Selected extract →
>>>
The “Four lines of defence model” for financial institutions

Original by I.Arndorfer, A.Minot, BIS, Utrecht university, 2015, 26 pagesHamster_gagarin_linkedin
hamster writter This summary note was posted on 17 September 2017, by in Finance #, #, #

Motivation

  • The guidelines issued by the Basel Committee on Banking Supervision (BCBS) in 2015 on corporate governance principles for banks (Basel Committee on Banking Supervision, Principles for Enhancing Corporate Governance, Principle  6 and 7 ) emphasises the importance of proper risk management procedures, including, in particular, “an effective independent risk management function, under the direction of a chief risk officer (CRO), with sufficient stature, independence, resources and access to the board.
  • Green Paper of the European Commission (EC) on corporate governance  outlines the perceived inadequacies of board-level risk management: a lack of understanding of risks, a lack of authority, a lack of expertise, a lack of real-time information on risk
  • Scholars have argued that the primary, if not the sole, justification for regulating internal control systems is to maximise the efficiency and effectiveness with which exposure to risk is managed
  • Efficiency includes, in our view, the way in which work is performed (in terms of qualifications, professionalism and resources), the model/structure underlying the parties involved in the process and the interaction between those partie
  • Concludes that it is necessary to reshape the internal control structure of financial institutions by means of an additional fourth line of defence for external control bodies

The three-lines-of-defence model

A three-lines-of-defence model was finally developed by the Institute of Internal Auditors in 2013 ( IIA (Institute of Internal Auditors), Position Paper, The three lines of defence in effective risk management and control, January 2013. )
<<<
Raw data →
>>>
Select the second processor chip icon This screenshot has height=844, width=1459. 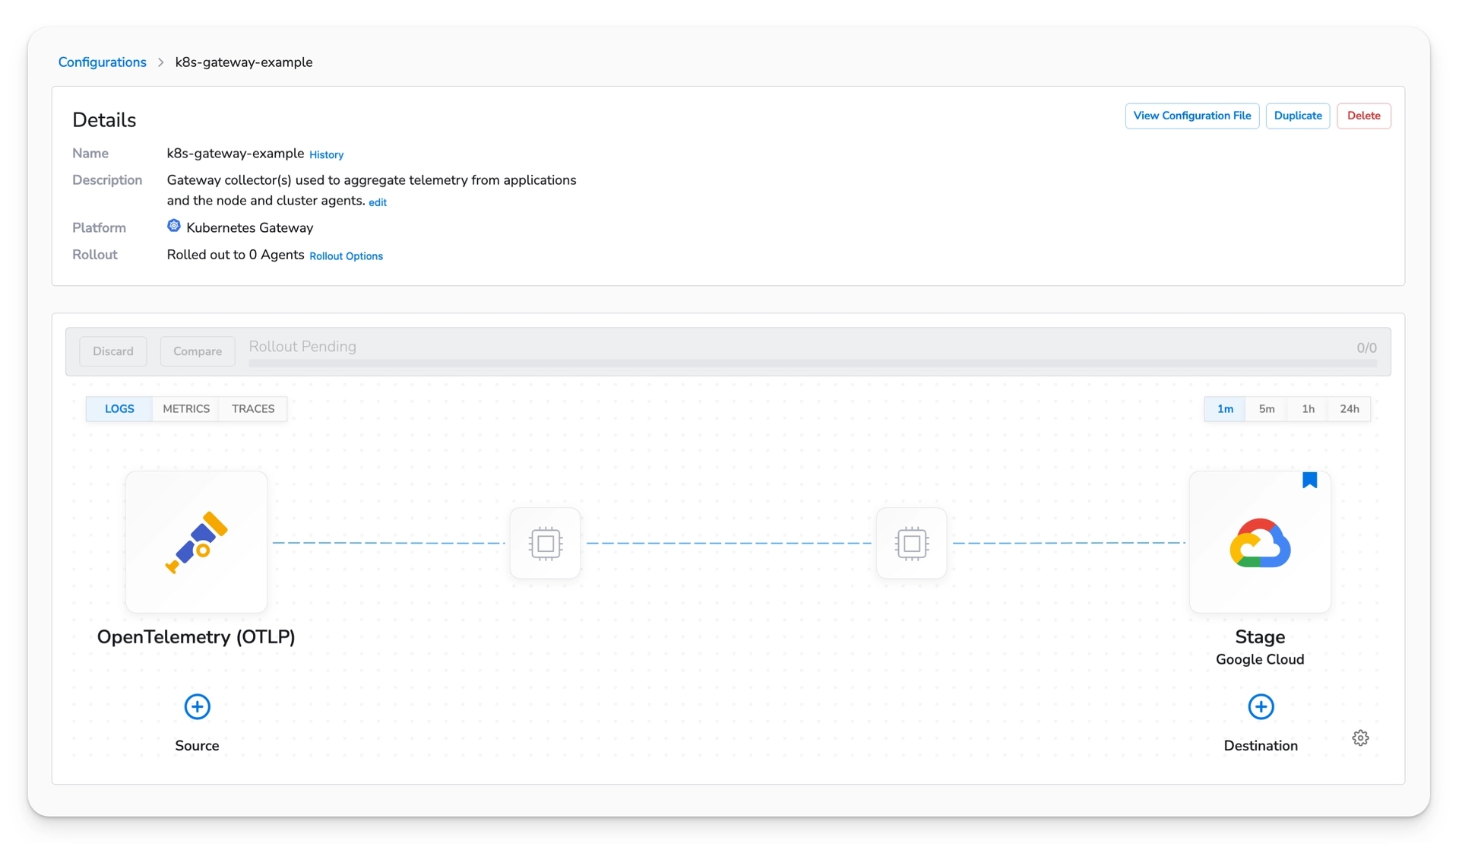tap(911, 543)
<<<
Problem set →
- A) How would you put this sentence from the note on the four lines of defence model into Spanish: "A three-lines-of-defence model was finally developed by the Institute of Internal Auditors in 2013 ( IIA (Institute of Internal Auditors), Position Paper, The three lines of defence in effective risk management and control, January 2013. )"?
- B) Can you summarize the note on the four lines of defence model in two sentences?
- C) Could you transcribe the part of the note on the four lines of defence model between "A three-lines-of-defence model" and "January 2013. )", inclusive?

Expected outputs →
- A) Un modelo de tres líneas de defensa fue finalmente desarrollado por el Institute of Internal Auditors en 2013 (IIA (Institute of Internal Auditors), Position Paper, The three lines of defence in effective risk management and control, enero de 2013).

- B) The note points to 2015 Basel Committee guidelines stressing an effective independent risk management function under a chief risk officer, and to a European Commission Green Paper that lists inadequacies in board-level risk management, such as a lack of understanding of risks, authority, expertise and real-time information. It concludes that financial institutions must reshape their internal control structure by adding a fourth line of defence for external control bodies, building on the three-lines-of-defence model that the Institute of Internal Auditors developed in 2013.

- C)
A three-lines-of-defence model was finally developed by the Institute of Internal Auditors in 2013 ( IIA (Institute of Internal Auditors), Position Paper, The three lines of defence in effective risk management and control, January 2013. )